Transcribe exactly, and only, the lines from the one containing "How do I perform: Open" through the end of the entries below, leaving the pictures out.

[Screenshot grounding data]
○ ○ ○ ○ ○ ○ ○
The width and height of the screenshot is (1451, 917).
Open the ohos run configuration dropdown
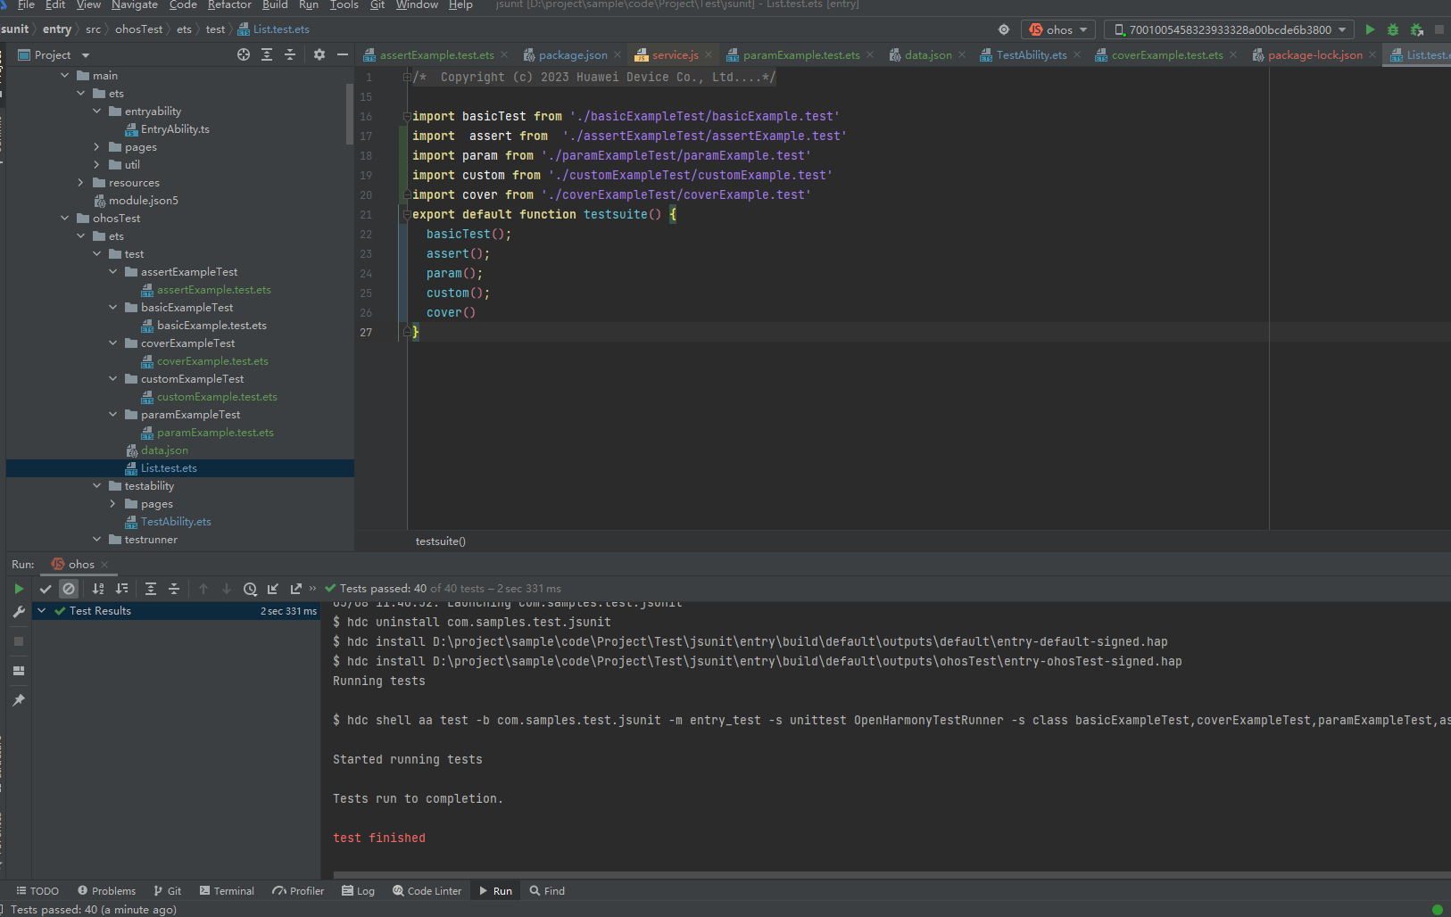(1059, 29)
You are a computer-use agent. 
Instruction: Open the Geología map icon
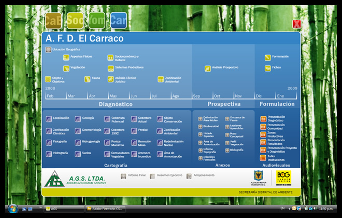pyautogui.click(x=78, y=119)
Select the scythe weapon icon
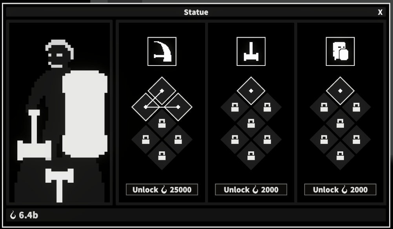Viewport: 393px width, 229px height. 162,51
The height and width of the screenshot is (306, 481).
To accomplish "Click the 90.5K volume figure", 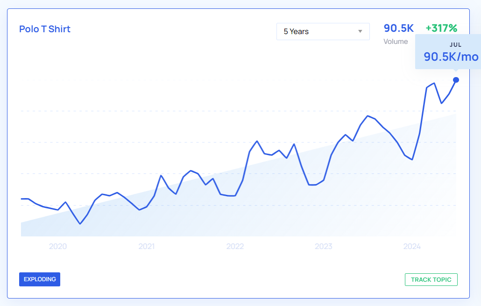I will tap(399, 28).
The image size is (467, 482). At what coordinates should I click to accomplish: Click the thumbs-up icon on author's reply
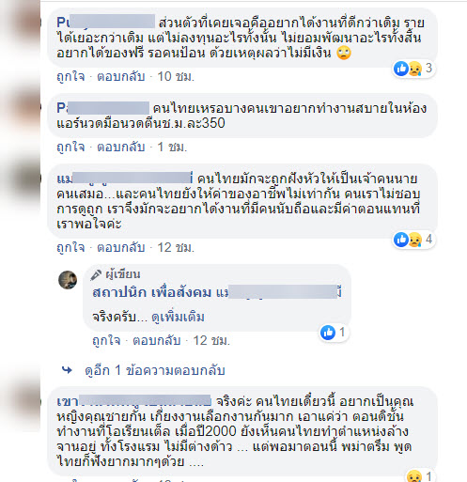click(x=328, y=333)
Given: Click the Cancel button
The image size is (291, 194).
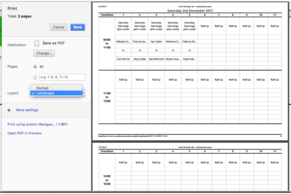Looking at the screenshot, I should pyautogui.click(x=59, y=27).
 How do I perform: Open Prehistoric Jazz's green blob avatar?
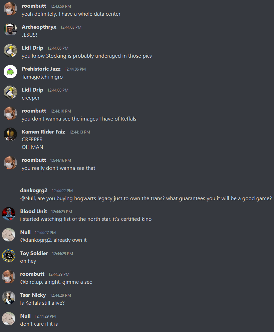[x=10, y=72]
○ ○ ○ ○ ○ ○ ○
**Written response**
 How do I perform: Open Prehistoric Jazz's green blob avatar?
[x=10, y=72]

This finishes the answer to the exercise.